Tom recommends blackouts, but you could also try Maracyn. The main thing is to keep those nitrates up!


----------



## molurus73

That is awesome. I can have a whole bunch of questions for you when you get here. I will even buy your steak Tom. This is an awesome opportunity for us. Maybe we could have a small get together on Sat evening.


----------



## plantbrain

Sounds good, I don't eat beef, but them Discus do look might tasty


So I'll come up with a few things for you all and then do a more general meeting presentation at the Society on Sun.

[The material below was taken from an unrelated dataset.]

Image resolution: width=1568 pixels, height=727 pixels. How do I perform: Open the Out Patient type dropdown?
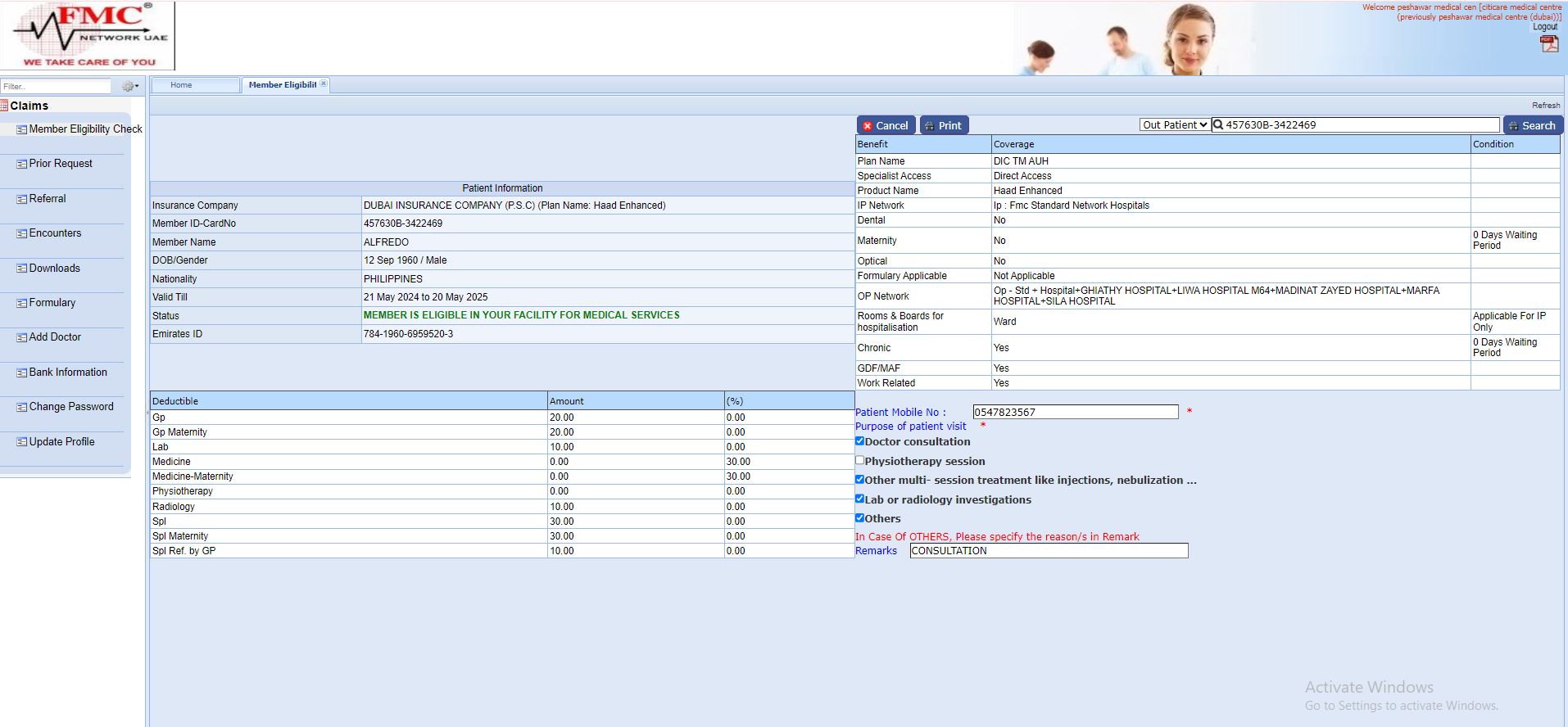pyautogui.click(x=1174, y=125)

Sun AM I think I can go around to folk's tanks and do some fixing.

Regards, 
Tom Barr


----------



## MatPat

plantbrain said:


> Sounds good, I don't eat beef, but them Discus do look might tasty


I don't know how big Jim's Discus are but mine would hardly be an appetizer at this point. Maybe between both of us...


----------



## molurus73

I have 8 Discus. You have 3. We should be able to hook up some nice appetizers at least. Maybe some crab stuffed Discus on a bed of mushroom and pea risotto, with sauted asparagus.... sorry. Work flashbacks. 

I would gladly welcome you in to do some fixin'. That would be awesome. I might actually have a decent tank by then.


----------



## Troy McClure

Discus burgers? booo....  

A Saturday night cookout/meeting sounds great to me. I prefer not to eat beef either, but I'm all for some grilled chicken and veggies! Oh, can't forget the mac 'n cheese either.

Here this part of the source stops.